──────── GIVEN DATA ────────
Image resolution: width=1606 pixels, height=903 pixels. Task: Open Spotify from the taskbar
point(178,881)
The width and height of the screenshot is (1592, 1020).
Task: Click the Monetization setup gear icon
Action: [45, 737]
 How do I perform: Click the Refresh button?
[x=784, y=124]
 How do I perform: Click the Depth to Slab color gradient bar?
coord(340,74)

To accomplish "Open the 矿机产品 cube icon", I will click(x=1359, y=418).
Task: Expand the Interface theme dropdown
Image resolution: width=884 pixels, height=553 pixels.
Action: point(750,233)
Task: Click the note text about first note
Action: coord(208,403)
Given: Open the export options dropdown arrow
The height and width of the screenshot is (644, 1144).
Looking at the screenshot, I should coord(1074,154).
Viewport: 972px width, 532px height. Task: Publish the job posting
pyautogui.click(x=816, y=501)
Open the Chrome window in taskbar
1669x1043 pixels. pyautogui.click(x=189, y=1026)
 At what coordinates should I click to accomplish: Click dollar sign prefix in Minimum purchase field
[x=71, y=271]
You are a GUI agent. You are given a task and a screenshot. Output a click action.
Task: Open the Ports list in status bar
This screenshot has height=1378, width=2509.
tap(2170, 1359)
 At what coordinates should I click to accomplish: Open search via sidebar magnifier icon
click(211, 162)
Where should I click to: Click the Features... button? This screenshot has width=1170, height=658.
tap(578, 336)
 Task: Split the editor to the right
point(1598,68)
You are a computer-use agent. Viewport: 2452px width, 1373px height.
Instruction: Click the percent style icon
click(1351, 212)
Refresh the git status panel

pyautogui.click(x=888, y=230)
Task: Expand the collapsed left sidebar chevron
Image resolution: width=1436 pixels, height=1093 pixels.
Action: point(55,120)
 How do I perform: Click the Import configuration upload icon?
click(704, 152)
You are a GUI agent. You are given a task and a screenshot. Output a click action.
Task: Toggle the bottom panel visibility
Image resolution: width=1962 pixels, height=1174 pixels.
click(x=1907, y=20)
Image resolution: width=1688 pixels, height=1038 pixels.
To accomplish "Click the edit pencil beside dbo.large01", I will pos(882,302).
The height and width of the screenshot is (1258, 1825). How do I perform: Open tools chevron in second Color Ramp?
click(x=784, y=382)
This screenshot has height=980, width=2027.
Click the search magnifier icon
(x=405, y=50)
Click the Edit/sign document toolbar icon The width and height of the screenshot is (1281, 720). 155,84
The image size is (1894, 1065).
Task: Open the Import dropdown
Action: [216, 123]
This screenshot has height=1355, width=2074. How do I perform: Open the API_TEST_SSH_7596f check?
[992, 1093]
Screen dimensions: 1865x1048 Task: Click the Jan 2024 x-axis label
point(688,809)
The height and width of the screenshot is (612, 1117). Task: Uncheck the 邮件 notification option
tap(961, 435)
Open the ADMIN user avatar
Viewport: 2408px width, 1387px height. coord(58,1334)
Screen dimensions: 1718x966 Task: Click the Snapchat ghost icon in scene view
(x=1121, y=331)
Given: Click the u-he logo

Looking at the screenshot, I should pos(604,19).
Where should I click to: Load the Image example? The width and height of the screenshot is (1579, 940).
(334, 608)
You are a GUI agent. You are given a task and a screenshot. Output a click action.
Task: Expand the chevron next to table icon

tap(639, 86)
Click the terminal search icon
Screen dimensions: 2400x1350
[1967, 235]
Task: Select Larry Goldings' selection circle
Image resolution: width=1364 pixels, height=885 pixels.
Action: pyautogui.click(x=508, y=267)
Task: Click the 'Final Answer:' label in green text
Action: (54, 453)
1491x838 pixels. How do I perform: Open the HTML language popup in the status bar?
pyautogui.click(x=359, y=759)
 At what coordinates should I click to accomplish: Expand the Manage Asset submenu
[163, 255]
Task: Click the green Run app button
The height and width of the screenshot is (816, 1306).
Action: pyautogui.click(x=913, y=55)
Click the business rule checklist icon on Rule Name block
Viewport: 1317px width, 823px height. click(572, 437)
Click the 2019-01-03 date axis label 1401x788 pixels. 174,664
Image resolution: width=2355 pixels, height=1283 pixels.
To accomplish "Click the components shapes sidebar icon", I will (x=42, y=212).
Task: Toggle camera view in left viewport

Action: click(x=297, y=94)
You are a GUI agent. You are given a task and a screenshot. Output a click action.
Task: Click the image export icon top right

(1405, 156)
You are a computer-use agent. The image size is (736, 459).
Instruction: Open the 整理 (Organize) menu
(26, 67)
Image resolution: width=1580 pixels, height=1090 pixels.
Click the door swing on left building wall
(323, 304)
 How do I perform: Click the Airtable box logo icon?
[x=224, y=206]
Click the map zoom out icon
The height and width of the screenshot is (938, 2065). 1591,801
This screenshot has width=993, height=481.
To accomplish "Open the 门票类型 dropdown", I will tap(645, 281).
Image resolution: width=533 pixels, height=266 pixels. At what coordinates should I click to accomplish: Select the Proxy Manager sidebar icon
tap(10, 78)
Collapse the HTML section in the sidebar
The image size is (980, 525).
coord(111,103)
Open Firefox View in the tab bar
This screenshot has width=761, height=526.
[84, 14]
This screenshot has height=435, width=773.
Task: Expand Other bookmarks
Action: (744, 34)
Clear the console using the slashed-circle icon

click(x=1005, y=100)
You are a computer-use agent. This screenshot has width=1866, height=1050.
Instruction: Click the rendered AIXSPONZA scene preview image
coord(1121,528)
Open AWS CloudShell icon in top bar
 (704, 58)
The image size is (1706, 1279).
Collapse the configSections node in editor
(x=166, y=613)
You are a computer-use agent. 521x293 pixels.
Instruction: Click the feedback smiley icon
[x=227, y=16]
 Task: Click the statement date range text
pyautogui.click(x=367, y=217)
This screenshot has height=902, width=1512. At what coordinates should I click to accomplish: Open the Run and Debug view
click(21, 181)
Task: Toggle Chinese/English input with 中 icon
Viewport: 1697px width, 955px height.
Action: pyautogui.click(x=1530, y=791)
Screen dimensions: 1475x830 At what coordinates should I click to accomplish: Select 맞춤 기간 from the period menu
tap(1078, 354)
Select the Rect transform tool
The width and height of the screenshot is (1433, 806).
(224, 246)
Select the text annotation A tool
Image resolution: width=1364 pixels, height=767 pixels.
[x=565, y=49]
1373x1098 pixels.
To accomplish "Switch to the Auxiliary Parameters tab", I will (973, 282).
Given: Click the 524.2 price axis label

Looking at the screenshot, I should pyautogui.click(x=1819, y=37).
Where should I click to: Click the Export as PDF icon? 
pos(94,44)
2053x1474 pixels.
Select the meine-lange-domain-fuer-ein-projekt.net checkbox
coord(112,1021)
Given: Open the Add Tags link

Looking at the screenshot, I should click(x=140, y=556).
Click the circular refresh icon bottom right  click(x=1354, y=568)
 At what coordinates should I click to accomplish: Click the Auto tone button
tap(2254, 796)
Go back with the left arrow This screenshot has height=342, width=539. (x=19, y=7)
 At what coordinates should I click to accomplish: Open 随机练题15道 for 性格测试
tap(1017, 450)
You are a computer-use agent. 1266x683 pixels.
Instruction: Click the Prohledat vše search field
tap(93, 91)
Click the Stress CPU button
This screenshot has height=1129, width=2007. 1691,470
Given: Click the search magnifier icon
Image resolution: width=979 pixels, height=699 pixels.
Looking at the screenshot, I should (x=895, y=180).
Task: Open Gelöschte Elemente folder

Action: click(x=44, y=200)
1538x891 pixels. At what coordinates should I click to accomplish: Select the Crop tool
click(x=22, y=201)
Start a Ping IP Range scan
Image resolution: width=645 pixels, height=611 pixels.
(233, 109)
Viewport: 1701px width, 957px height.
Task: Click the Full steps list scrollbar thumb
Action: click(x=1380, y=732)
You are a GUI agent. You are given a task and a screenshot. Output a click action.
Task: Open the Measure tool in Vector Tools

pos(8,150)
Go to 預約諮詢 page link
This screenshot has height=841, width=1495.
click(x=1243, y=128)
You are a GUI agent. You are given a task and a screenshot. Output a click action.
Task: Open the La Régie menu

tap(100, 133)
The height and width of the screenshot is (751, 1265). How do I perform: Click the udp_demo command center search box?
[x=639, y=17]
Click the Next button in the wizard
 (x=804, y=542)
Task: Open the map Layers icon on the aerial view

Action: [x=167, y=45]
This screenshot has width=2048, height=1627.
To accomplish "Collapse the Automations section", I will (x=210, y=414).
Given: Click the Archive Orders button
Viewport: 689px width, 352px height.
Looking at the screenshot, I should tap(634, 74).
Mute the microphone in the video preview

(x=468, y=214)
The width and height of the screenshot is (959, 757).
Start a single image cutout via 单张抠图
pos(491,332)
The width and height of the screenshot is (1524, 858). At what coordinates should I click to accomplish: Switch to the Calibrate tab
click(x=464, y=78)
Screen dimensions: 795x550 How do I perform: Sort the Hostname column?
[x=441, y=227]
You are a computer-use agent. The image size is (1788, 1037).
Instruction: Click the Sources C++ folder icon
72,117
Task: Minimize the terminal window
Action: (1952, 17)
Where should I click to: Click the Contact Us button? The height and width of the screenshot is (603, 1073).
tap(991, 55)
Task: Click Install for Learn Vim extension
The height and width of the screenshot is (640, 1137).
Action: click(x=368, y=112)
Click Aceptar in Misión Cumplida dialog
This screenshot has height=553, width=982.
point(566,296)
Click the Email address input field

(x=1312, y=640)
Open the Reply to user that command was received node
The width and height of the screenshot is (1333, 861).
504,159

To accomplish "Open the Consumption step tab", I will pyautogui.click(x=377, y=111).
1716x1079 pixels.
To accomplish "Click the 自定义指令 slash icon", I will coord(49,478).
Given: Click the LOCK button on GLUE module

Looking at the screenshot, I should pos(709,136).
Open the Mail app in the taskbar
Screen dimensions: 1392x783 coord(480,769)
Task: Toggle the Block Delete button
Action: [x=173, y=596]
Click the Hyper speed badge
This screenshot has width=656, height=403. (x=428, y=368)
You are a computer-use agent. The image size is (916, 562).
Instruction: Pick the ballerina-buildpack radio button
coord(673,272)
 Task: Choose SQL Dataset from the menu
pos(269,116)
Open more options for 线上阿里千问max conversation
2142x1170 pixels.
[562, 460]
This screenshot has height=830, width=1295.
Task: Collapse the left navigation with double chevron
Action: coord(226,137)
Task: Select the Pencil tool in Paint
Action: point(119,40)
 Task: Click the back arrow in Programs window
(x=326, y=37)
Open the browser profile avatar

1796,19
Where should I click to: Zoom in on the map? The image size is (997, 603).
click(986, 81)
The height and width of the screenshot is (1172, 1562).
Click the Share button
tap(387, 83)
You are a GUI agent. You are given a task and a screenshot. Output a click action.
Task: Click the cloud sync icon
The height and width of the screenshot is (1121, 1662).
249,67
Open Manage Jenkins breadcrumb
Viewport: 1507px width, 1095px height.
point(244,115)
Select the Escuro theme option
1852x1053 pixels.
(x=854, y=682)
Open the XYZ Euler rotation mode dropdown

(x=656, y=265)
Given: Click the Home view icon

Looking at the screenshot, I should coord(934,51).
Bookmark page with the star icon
────────
=== TASK PROMPT ===
Find and copy every line in the entries above where the string "theme" occurs.

=== OUTPUT FOR THIS TASK ===
Task: Expand the Interface theme dropdown
Select the Escuro theme option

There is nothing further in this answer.